The goal of the administration of naloxone is to restore adequate ventilation, rather than to reverse all the effects of the opioid and potentially precipitate withdrawal. Naloxone can be administered intravenously, intramuscularly, and subcutaneously, but in patients who are in respiratory arrest, naloxone is often administered nasally (perhaps by a trained bystander) at a dose of 2 mg or 4 mg, which can be repeated, if needed. Read the Case Records of the Massachusetts General Hospital.
Q: What are some of the features of opioid-induced noncardiogenic pulmonary edema?
A: Noncardiogenic pulmonary edema occurs as a complication of opioid overdose in approximately 0.8 to 2.4% of cases. The majority of patients who have noncardiogenic pulmonary edema related to opioid overdose have respiratory symptoms immediately after overdose, but the symptoms may be delayed up to 4 hours. Treatment consists of supportive therapy with supplemental oxygen; mechanical ventilation is required in approximately one third of patients. Symptoms resolve within 24 to 48 hours in the majority of patients.

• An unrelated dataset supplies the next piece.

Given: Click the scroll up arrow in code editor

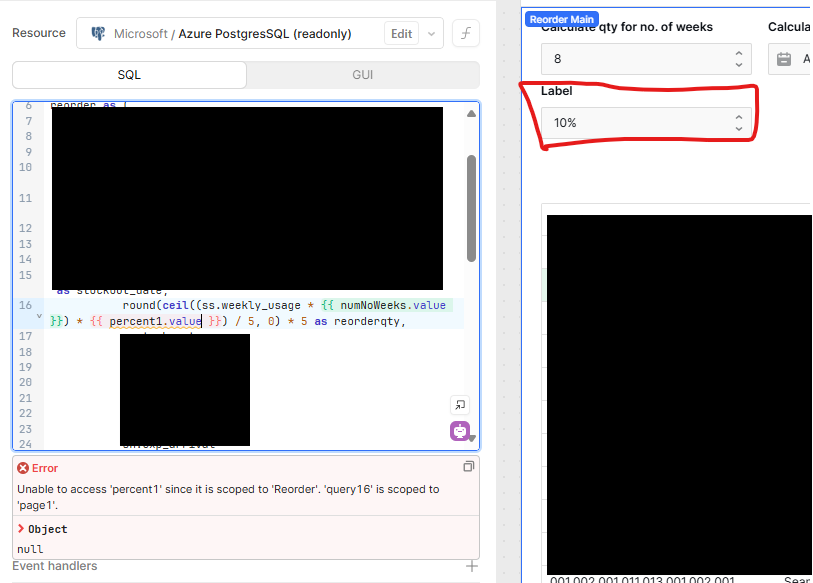Looking at the screenshot, I should pos(471,114).
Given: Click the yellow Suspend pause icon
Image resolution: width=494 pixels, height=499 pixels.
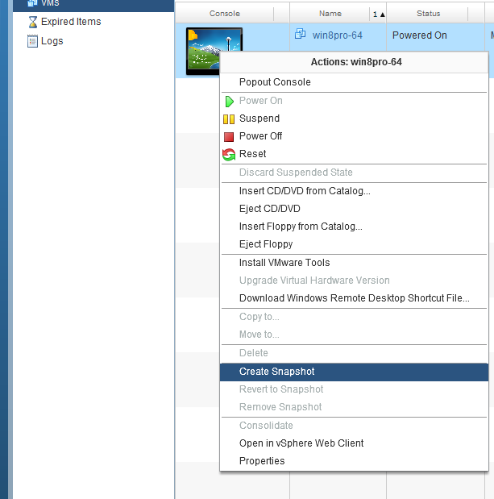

Q: What physician practices may help in preventing opioid overdose?
A: The prevention of opioid overdoses requires a multifaceted approach. Primary prevention of opioid-use disorder involves limiting a patient’s exposure to prescription opioids, starting with the first encounter. Patients for whom opioid prescriptions are considered should be assessed with the use of a prescription-monitoring program. If opioids are prescribed, a defined treatment plan should be discussed with the patient. Both the dose and the duration of the first opioid prescription should be limited, since the probability of prolonged opioid use increases linearly with the number of days for which the drug is initially supplied. Patients who already use opioids should be considered to be at risk for possible overdose, and secondary prevention efforts could be initiated. When patients receive opioids in the emergency department, they could be offered kits that contain naloxone, an opioid antagonist. Patients’ friends and family could also be offered kits and training in overdose recognition, so that they can administer naloxone if needed.
Q: What are some of the recommended emergency department measures for the management of opioid overdose?
A: Reversal is only the first step in the management of opioid overdose in the emergency department. In Massachusetts, patients who are resuscitated after an opioid overdose are offered an evaluation for substance-use disorder before discharge, with the goal of helping them to connect with inpatient and outpatient resources for long-term treatment of addiction. Evidence shows that inpatient detoxification programs are of limited value and the most effective approach is long-term opioid-agonist therapy with methadone or buprenorphine, which increases treatment retention and reduces ongoing opioid use, health care costs, and mortality. Initiation of addiction treatment with buprenorphine or methadone in the general hospital or emergency department is a strategy that results in higher rates of treatment retention than do detoxification programs or referrals to community treatment. Although psychosocial services should be made available to all patients, medication alone effectively reduces ongoing opioid use.
Q: What factors contribute to limited access to or use of opioid-agonist therapy for opioid addiction?
A: Access to opioid-agonist therapy remains limited. Only 1% of specialists in emergency medicine have waivers that allow them to prescribe buprenorphine, and half the counties in the United States do not have a single specialist who can prescribe buprenorphine. Qualitative studies that included people who had been incarcerated showed that fear of forced withdrawal led them to opt against opioid-agonist therapy. In addition, the standard practice of forced withdrawal of opioid-agonist therapy at the time of incarceration results in lower treatment retention in the community after release. A major barrier to expanding the use of opioid-agonist therapy is stigma perpetuated by the widely held misperception that these medications “replace one addiction with another.” Despite the vast amount of data supporting the use of opioid-agonist therapy, physicians are not immune to this stigma. The prevailing societal view that people with addiction have “brought upon themselves the suffering they deserve” may also affect physicians and contribute to the low frequency of offering buprenorphine treatment.